(Records provided Opens)

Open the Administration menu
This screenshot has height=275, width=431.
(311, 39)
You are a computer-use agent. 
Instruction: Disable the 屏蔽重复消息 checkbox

(Records provided Closes)

■ **Exercise requirements**
Reproduce exactly, with nothing added, the lines from the one that contains "You are a computer-use agent." to the end of the data.

■ **Task response**
You are a computer-use agent. 
Instruction: Disable the 屏蔽重复消息 checkbox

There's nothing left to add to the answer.